Alex Salmond doesn't get to have his say on things anymore - and that's not a bad thing either

The Scottish Parliamentary election of 2021 will be remembered as the vote when a defiant Alex Salmond finally got a seat at the table.

Unfortunately for the former FM, it wasn’t exactly the place at the “top table” of Scottish politics he would have preferred.

In one abiding image from the count at Aberdeen’s P&J Live Arena, Salmond sat all alone at a battered trestle table, idly checking his phone.

ALBA party leader Alex Salmond on his phone as votes are being counted for the Scottish Parliamentary Elections at the P&J Live Arena (PA)

Strewn in front of him were the remains of takeaway coffees and bottles of Lucozade that had sustained the enthusiasm of Alba activists until it became clear the dream was dead after all.

Maybe the rest of his supporters had gone home to bed, or maybe they had simply deserted their captain, but old battler Salmond stayed to go down with his ship.

He cut a melancholy figure, as he realised that his Alba was likely to fall well short of the votes needed to secure a list seat between Banffshire and Buchan or Donside.

Ach well, he reasoned.

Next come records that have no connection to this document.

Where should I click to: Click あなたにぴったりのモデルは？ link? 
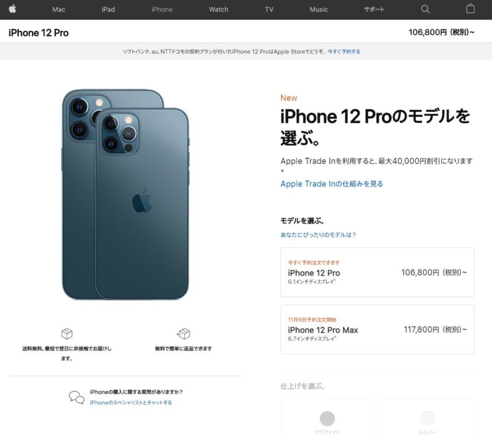tap(318, 235)
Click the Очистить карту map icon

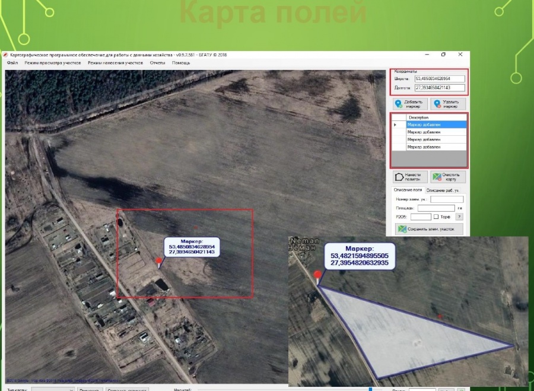pos(437,177)
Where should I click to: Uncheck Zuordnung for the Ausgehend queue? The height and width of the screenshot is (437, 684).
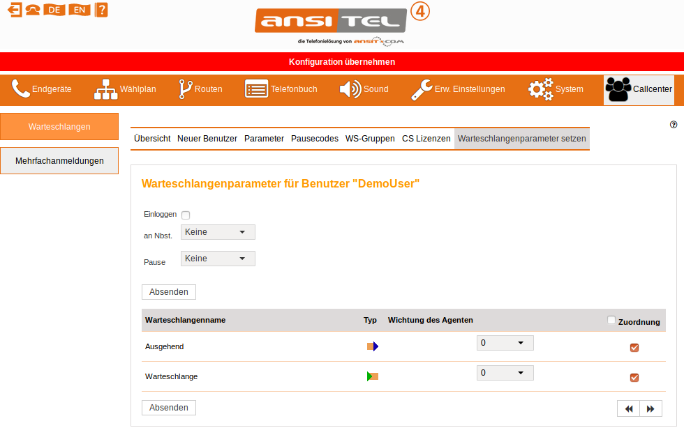(634, 348)
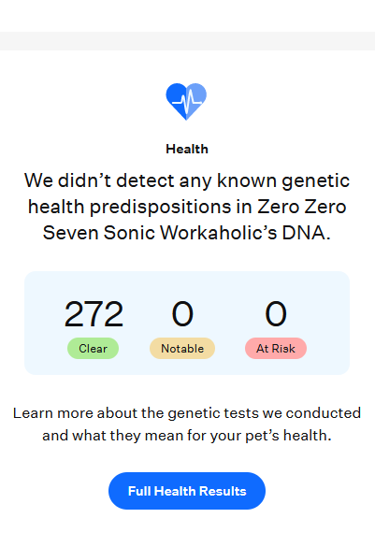Click the word 'conducted' in the description
The height and width of the screenshot is (547, 375).
(x=324, y=413)
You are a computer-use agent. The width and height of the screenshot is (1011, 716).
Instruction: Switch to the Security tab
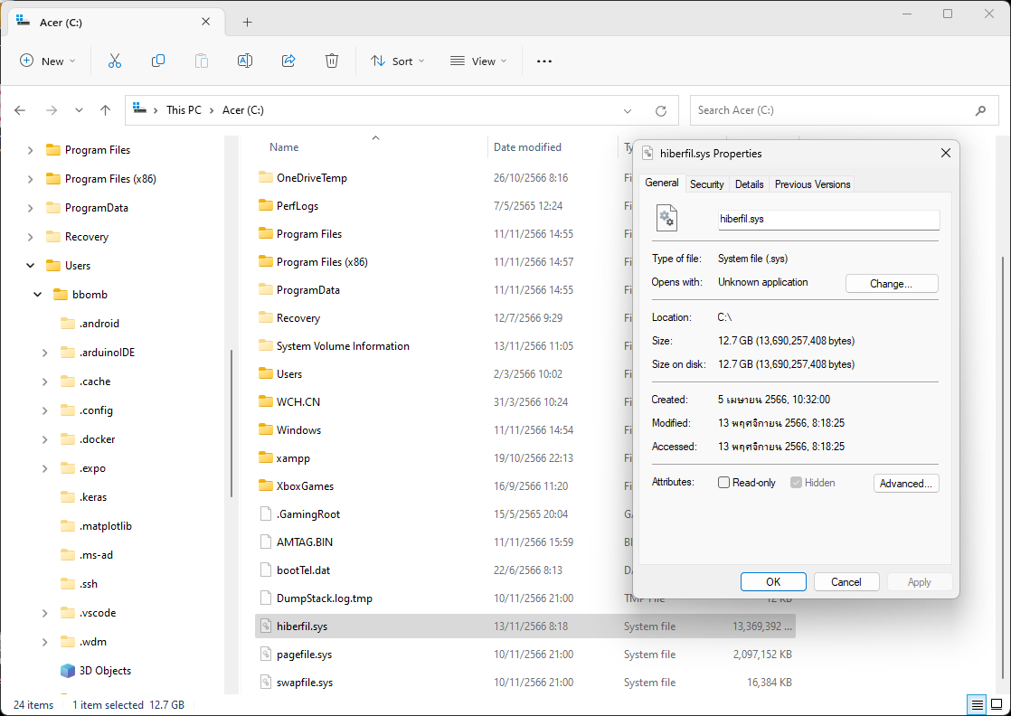[706, 184]
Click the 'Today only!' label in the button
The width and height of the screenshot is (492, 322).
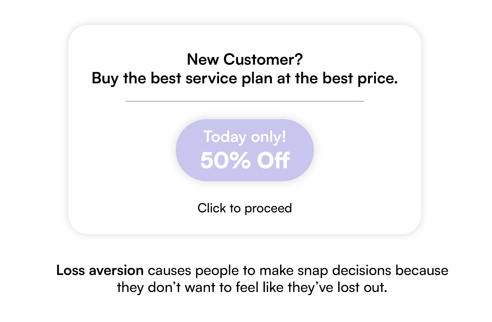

Alba had been formed “too quickly”.

They’ve only had six weeks to make an impact.

Would he stand again as leader after the new party’s conference, scheduled to take place in the summer (in a small caravan somewhere, perhaps)?

No, he wasn’t committing to that.

“I will decide that in the course of things,” he said, enigmatically. Never say die, eh Cap’n?

Though the soft-hearted among us may feel a little sorry for a man who so clearly does not know when his moment has passed, let’s remember what took him to that place of isolation.

Call his motivation what you will – a need for revenge against his one-time SNP pals or a genuine belief that he is the only person who can take this country forward – but his failure to acknowledge the self-inflicted damage on his reputation, means he never deserved a political return.

This country will continue to wrangle with its emotions: trusting, in incredible numbers, the SNP to govern the nation while remaining unconvinced we are ready to be led out on the independence limb.

If that leaves us with a government of many political colours, who have to work with others to get policy through, that’s no bad thing.

But Salmond doesn’t get to have his say any more. And that’s no bad thing either.